*WHAT THE TASK ASKS*: At the line containing "The width and", begin an exact copy, and continue through the last line of the entries below. Leave out any pictures.

(Screenshot grounding data)
● ● ●

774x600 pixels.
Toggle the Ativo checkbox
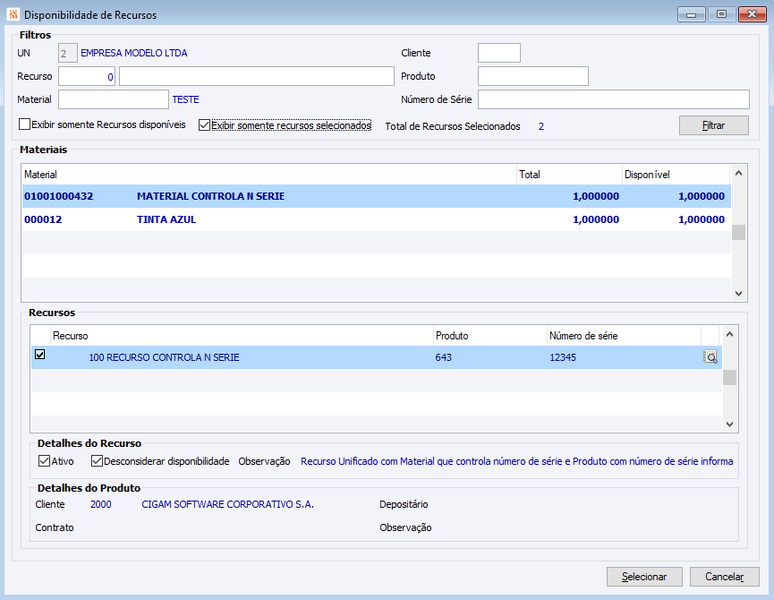click(44, 461)
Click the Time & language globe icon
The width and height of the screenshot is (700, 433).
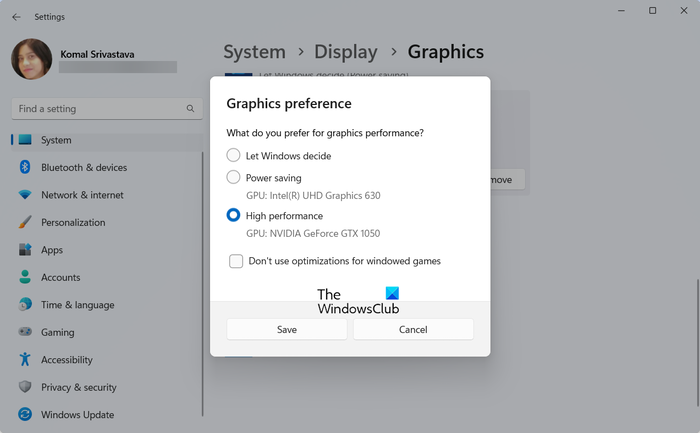click(x=25, y=305)
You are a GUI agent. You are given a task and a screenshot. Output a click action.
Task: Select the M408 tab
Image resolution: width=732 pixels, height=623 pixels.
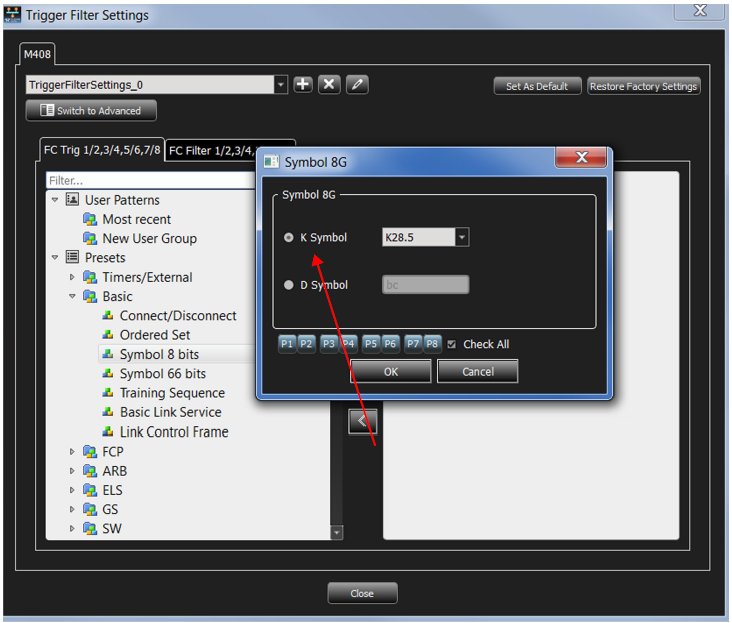37,54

● ● ●

*SOLUTION TO THE EXERCISE*:
The width and height of the screenshot is (700, 433).
click(x=25, y=305)
You are a GUI agent. You are given a task and a screenshot. Output a click action.
Task: Select the M408 tab
Image resolution: width=732 pixels, height=623 pixels.
37,54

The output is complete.